-- Exercise instructions --
From the line containing "Go to previous page with ‹ button" down to the line containing "The height and width of the screenshot is (600, 800).", copy out the entries below exactly, both lines included, and nothing else; pictures do not belong in the copy.

++++ Source data

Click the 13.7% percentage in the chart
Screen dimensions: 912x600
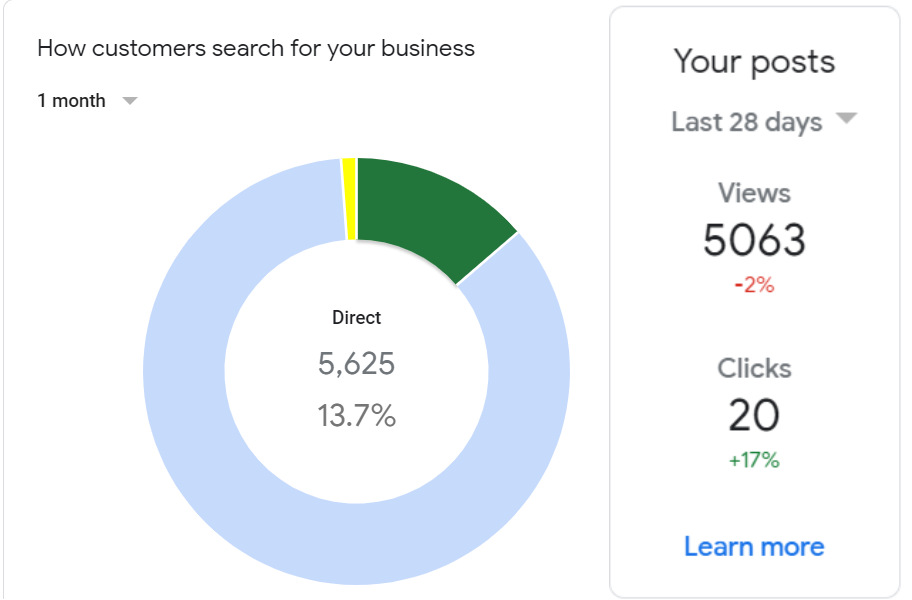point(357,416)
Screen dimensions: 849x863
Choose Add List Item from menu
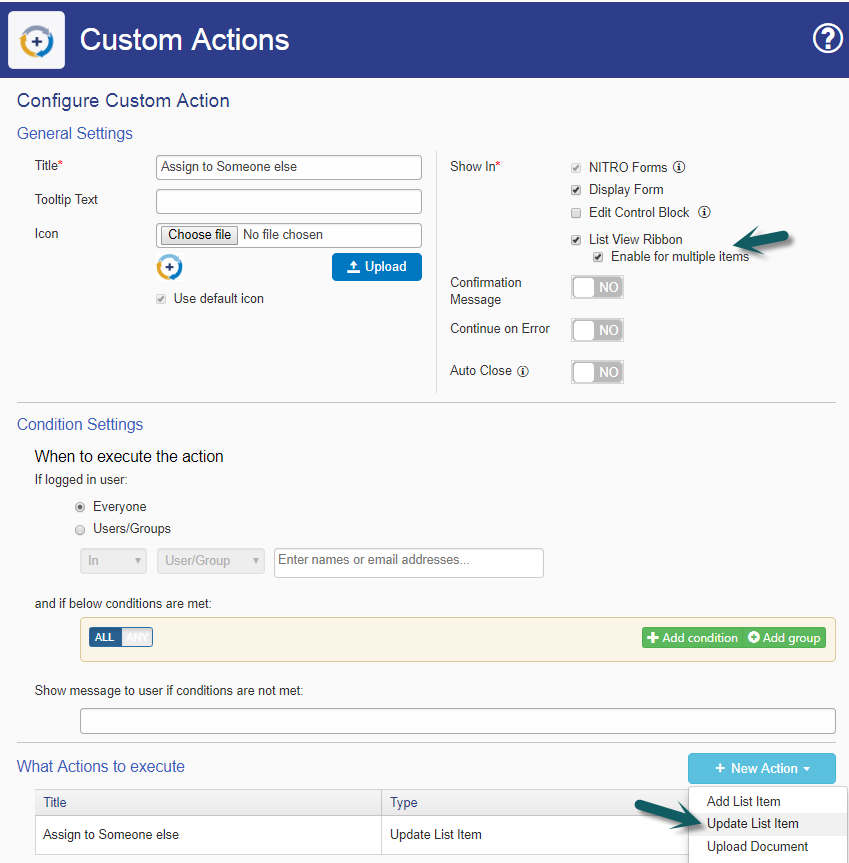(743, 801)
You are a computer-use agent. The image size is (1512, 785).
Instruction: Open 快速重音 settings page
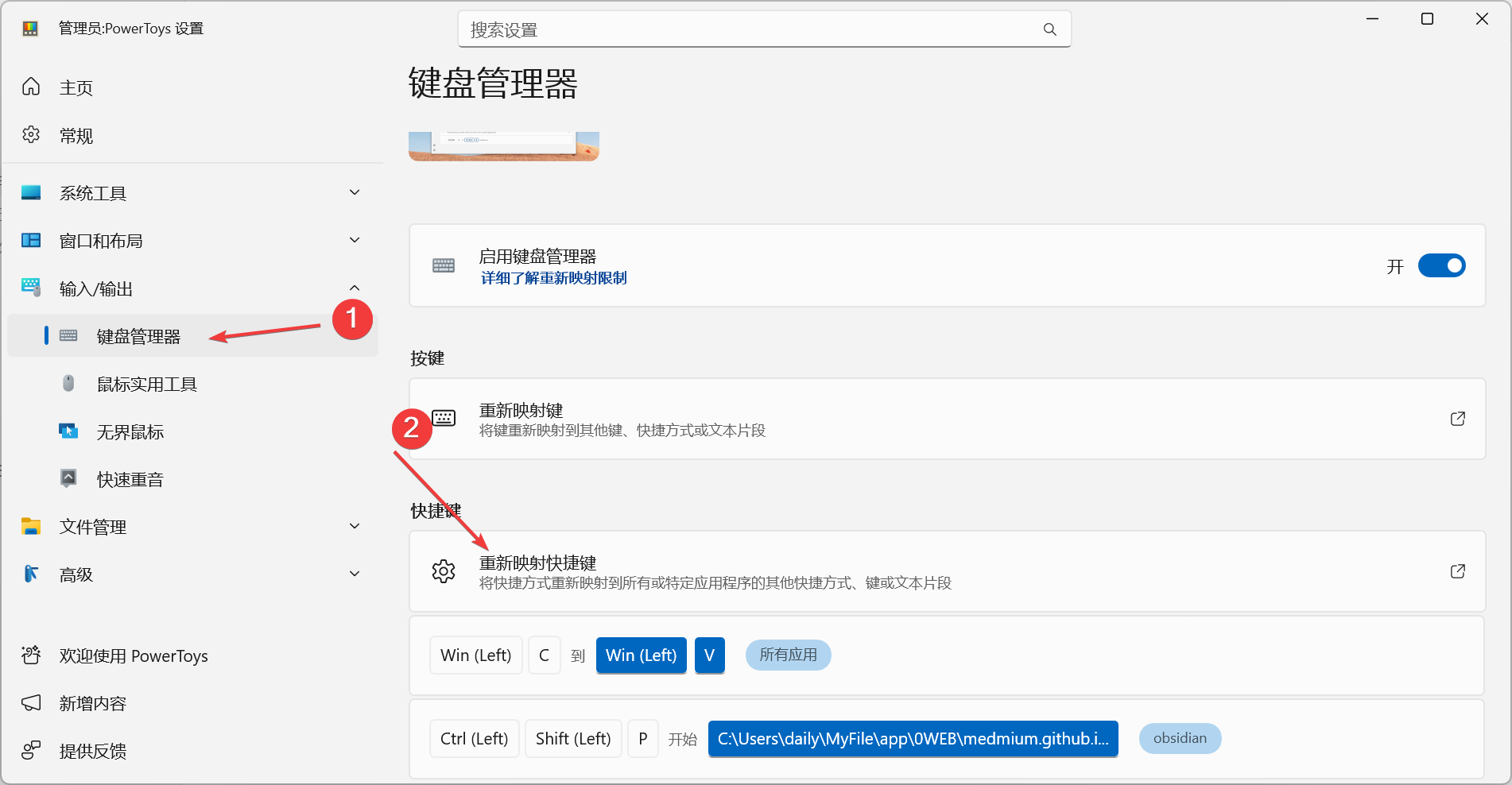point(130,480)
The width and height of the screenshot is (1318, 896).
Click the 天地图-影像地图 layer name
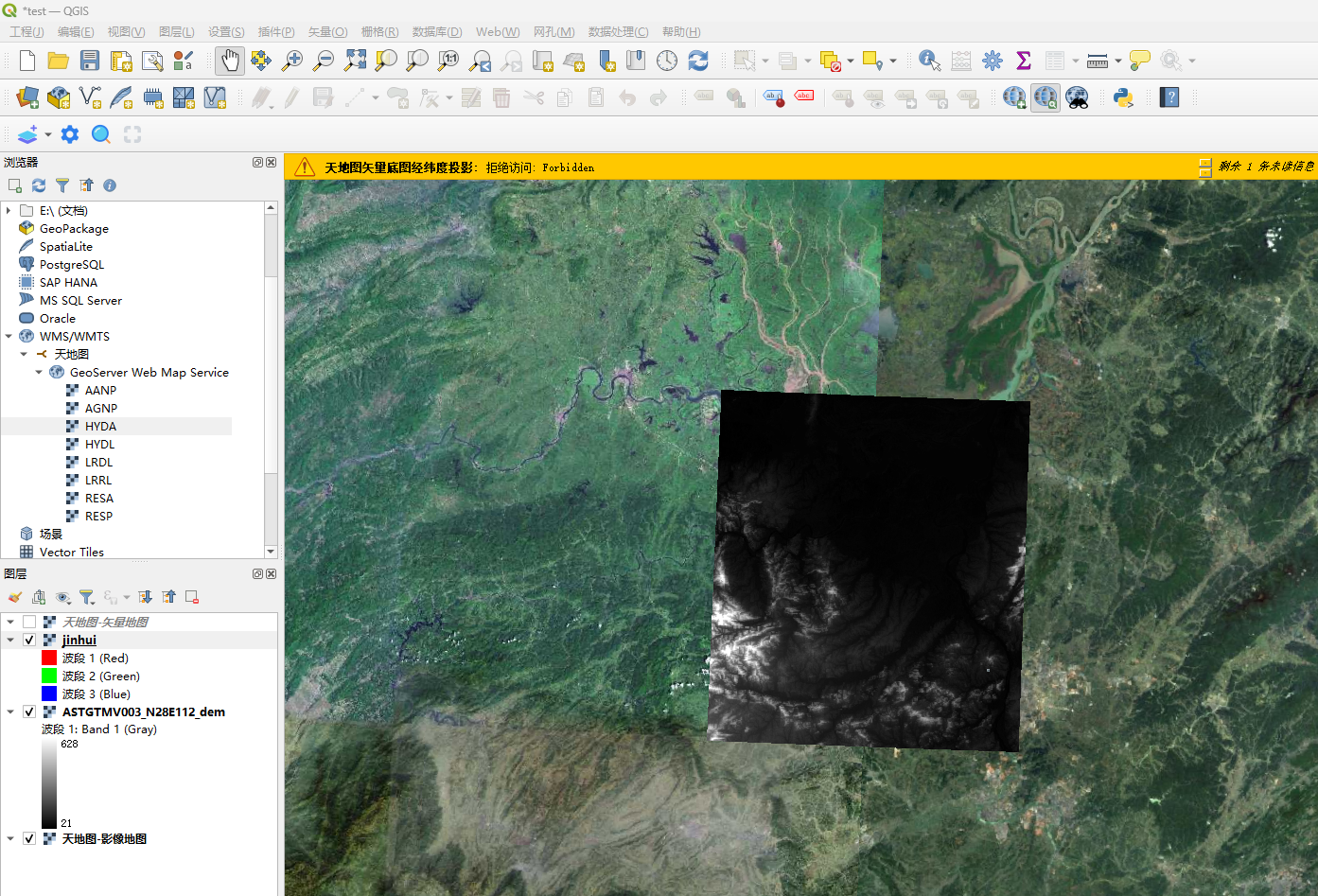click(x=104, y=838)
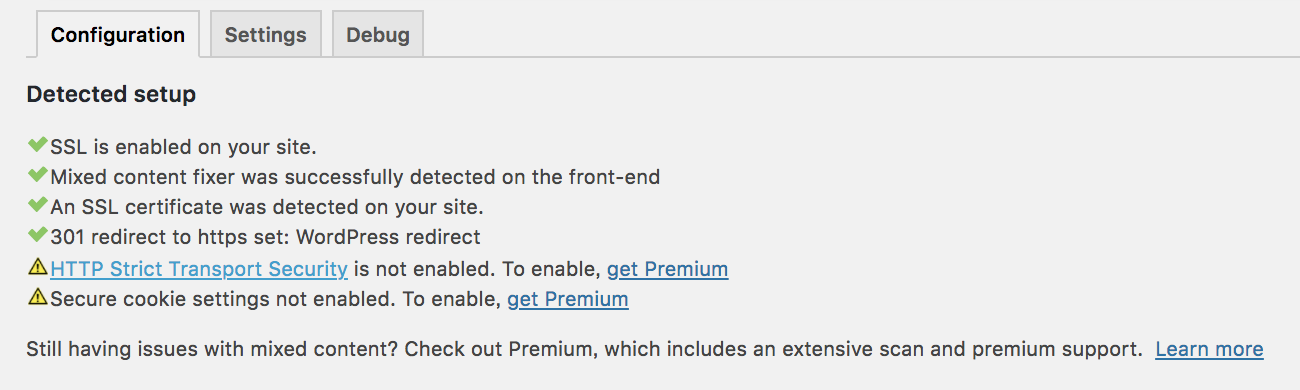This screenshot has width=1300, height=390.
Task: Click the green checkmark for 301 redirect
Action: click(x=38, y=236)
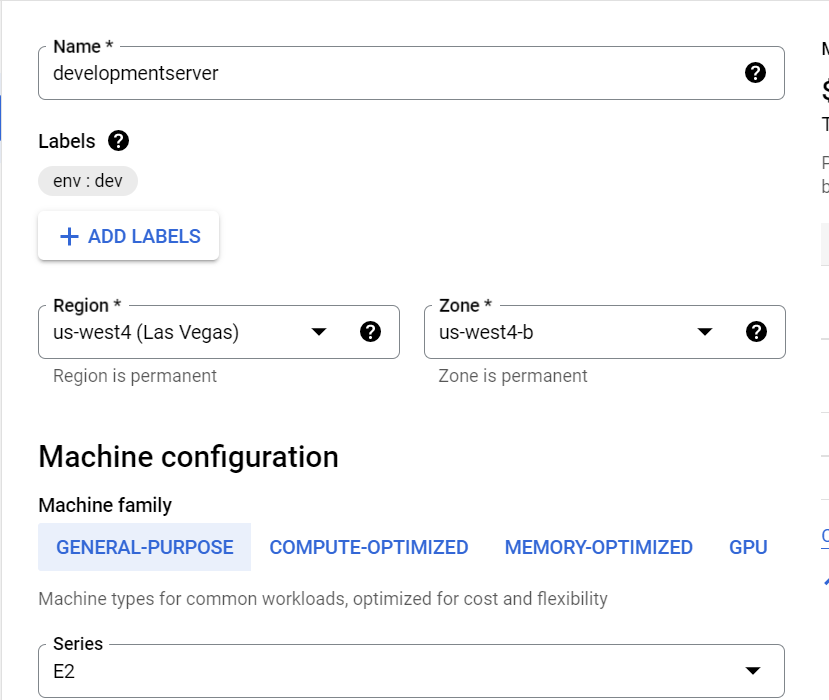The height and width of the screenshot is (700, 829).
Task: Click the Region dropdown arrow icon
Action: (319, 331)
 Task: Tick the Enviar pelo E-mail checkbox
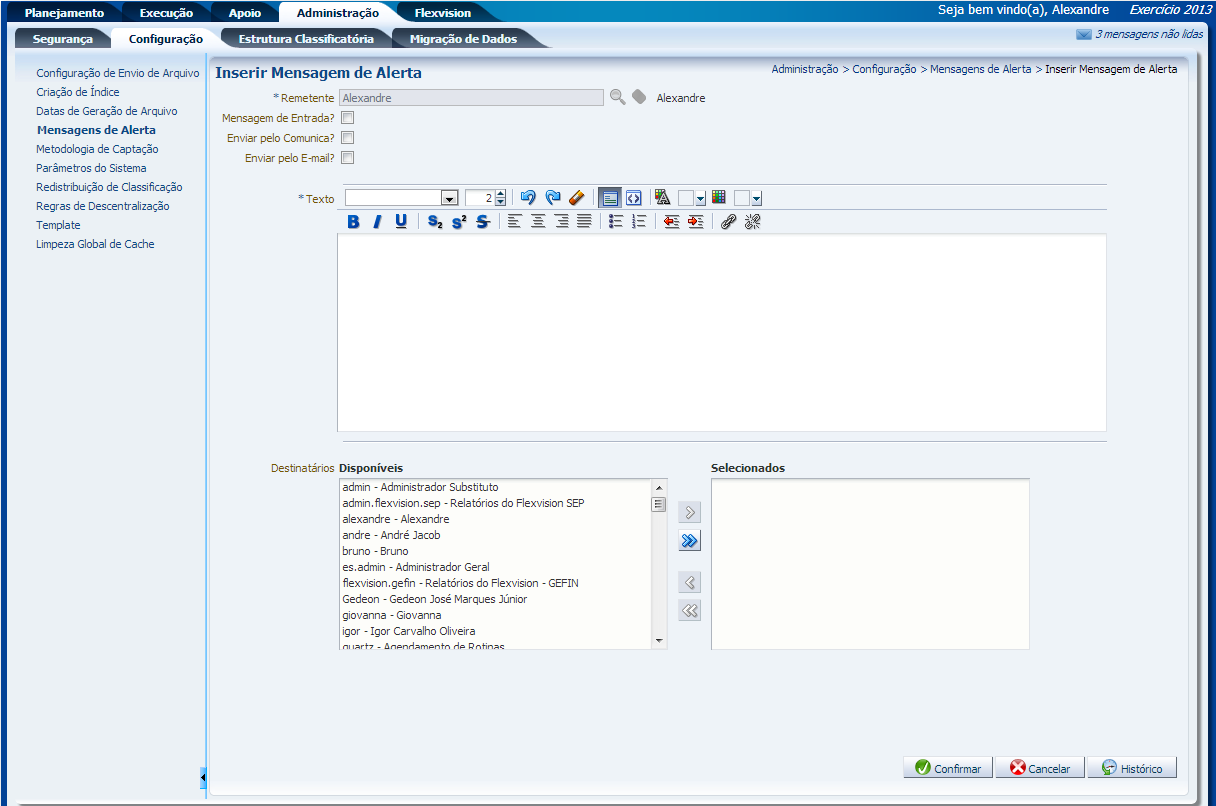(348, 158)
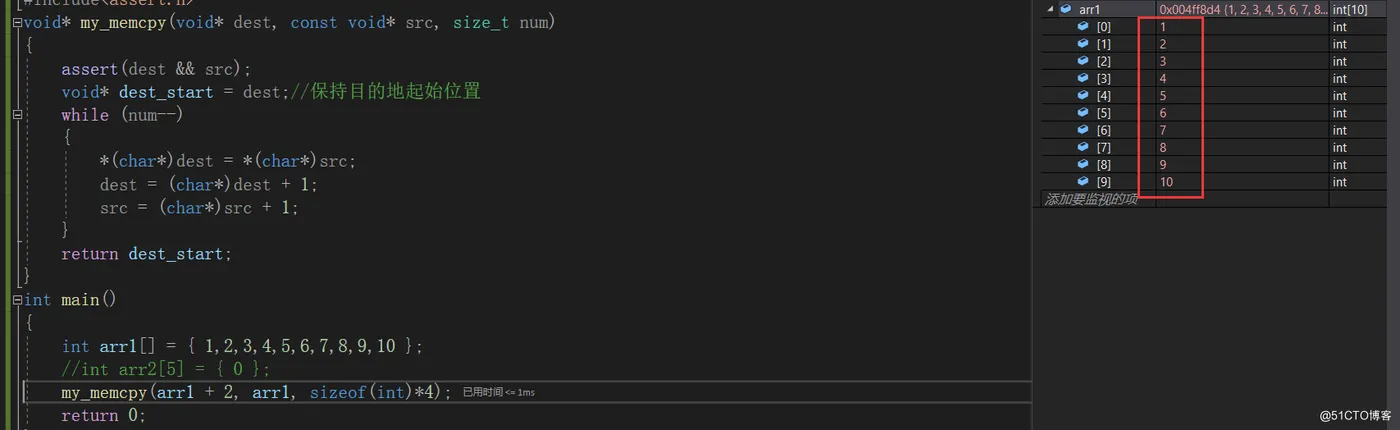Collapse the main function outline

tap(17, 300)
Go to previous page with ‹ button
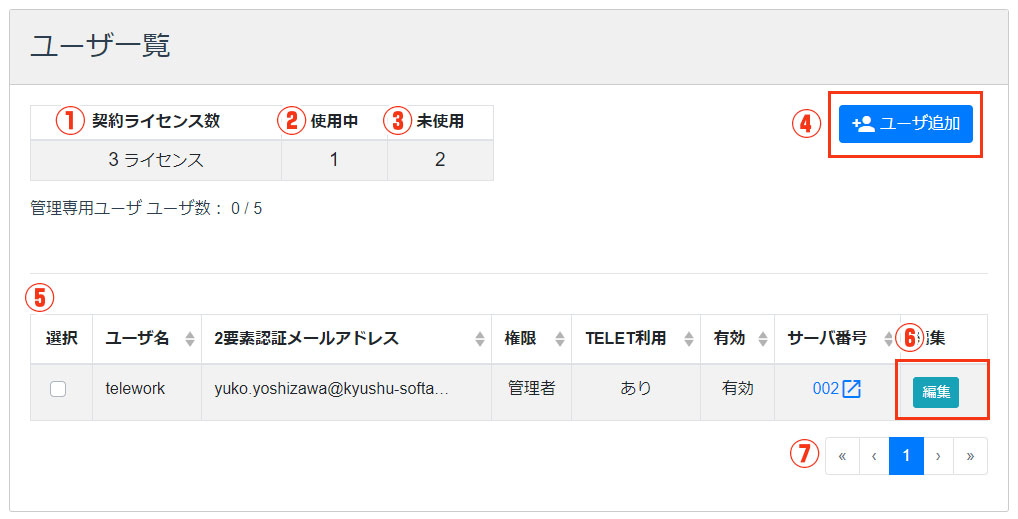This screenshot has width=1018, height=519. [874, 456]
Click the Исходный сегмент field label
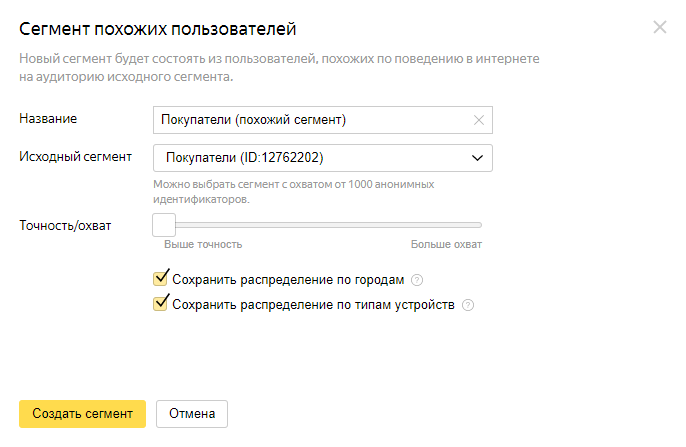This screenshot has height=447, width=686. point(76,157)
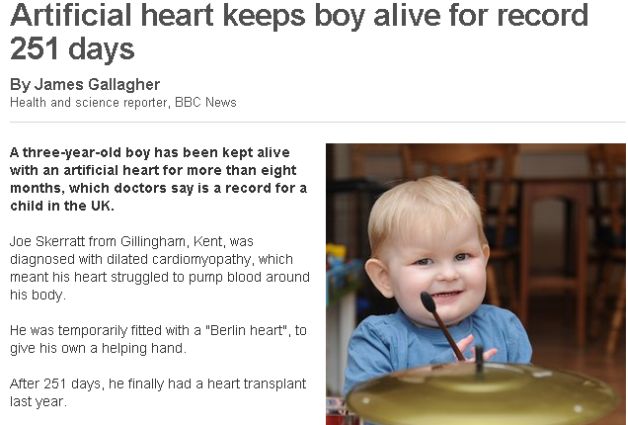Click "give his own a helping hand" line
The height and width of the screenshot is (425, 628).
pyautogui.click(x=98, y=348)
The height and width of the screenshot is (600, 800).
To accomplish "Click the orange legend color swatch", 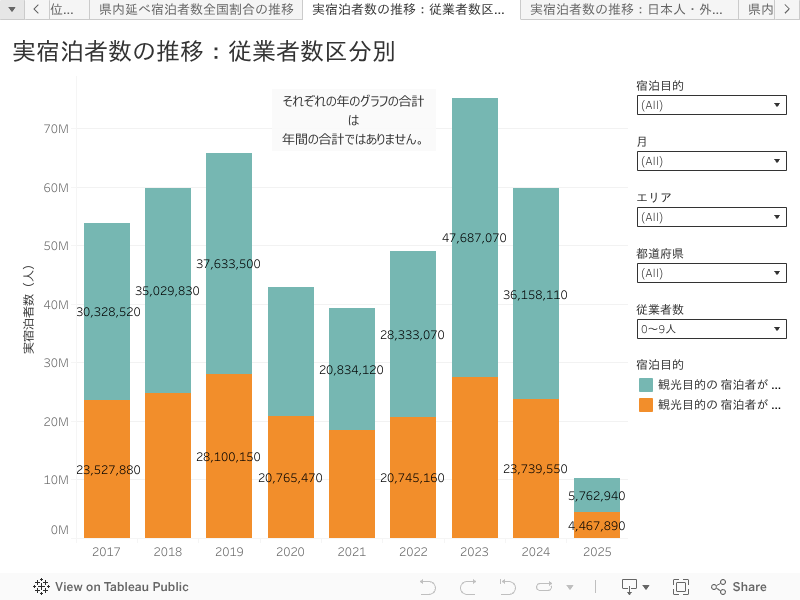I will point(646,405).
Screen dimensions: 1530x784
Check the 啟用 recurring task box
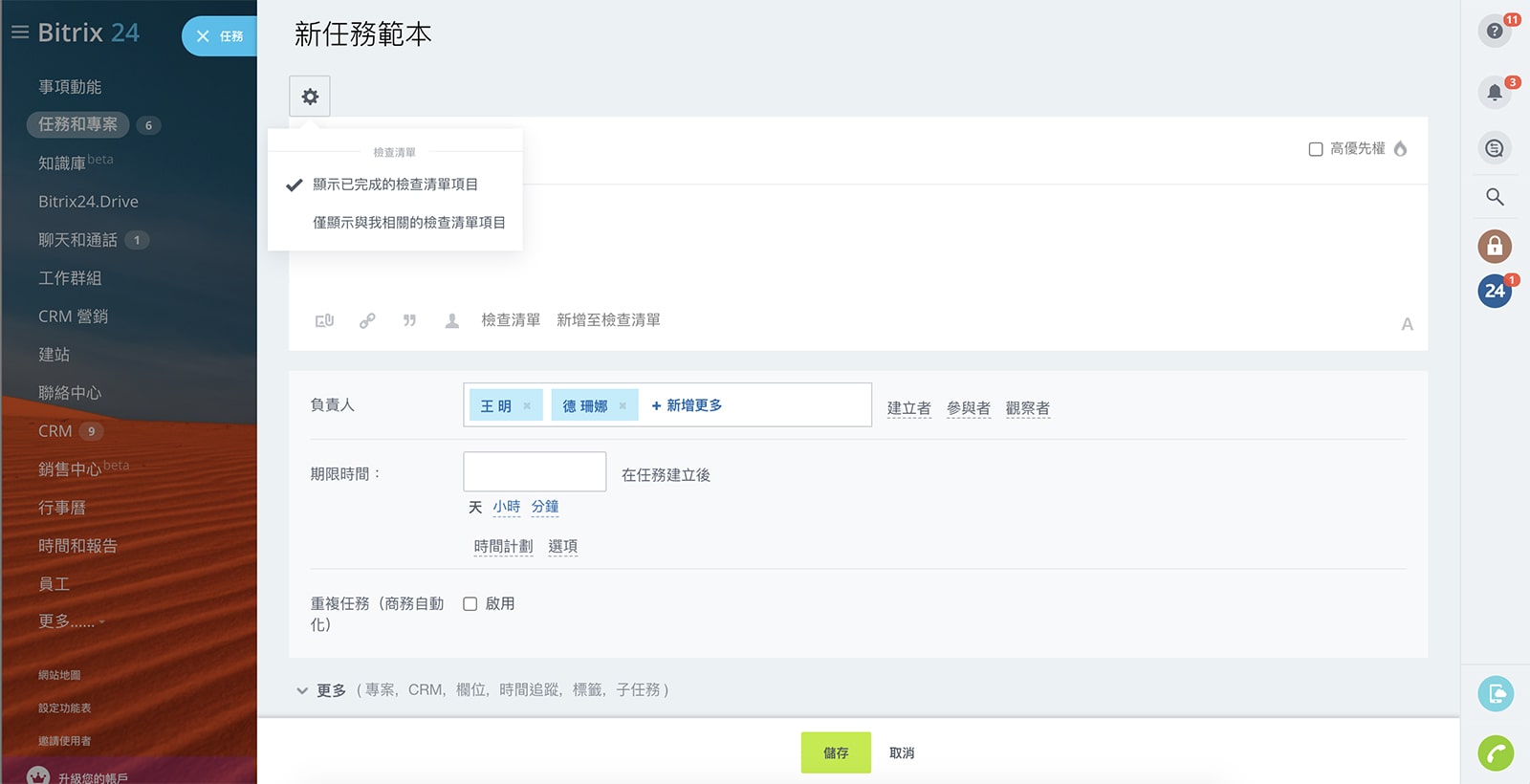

++++++++

-- Answer for the task --
Go to previous page with ‹ button
This screenshot has width=1018, height=519. [874, 456]
Click the Исходный сегмент field label
This screenshot has height=447, width=686. point(76,157)
Click "give his own a helping hand" line
The height and width of the screenshot is (425, 628).
pyautogui.click(x=98, y=348)
The height and width of the screenshot is (600, 800).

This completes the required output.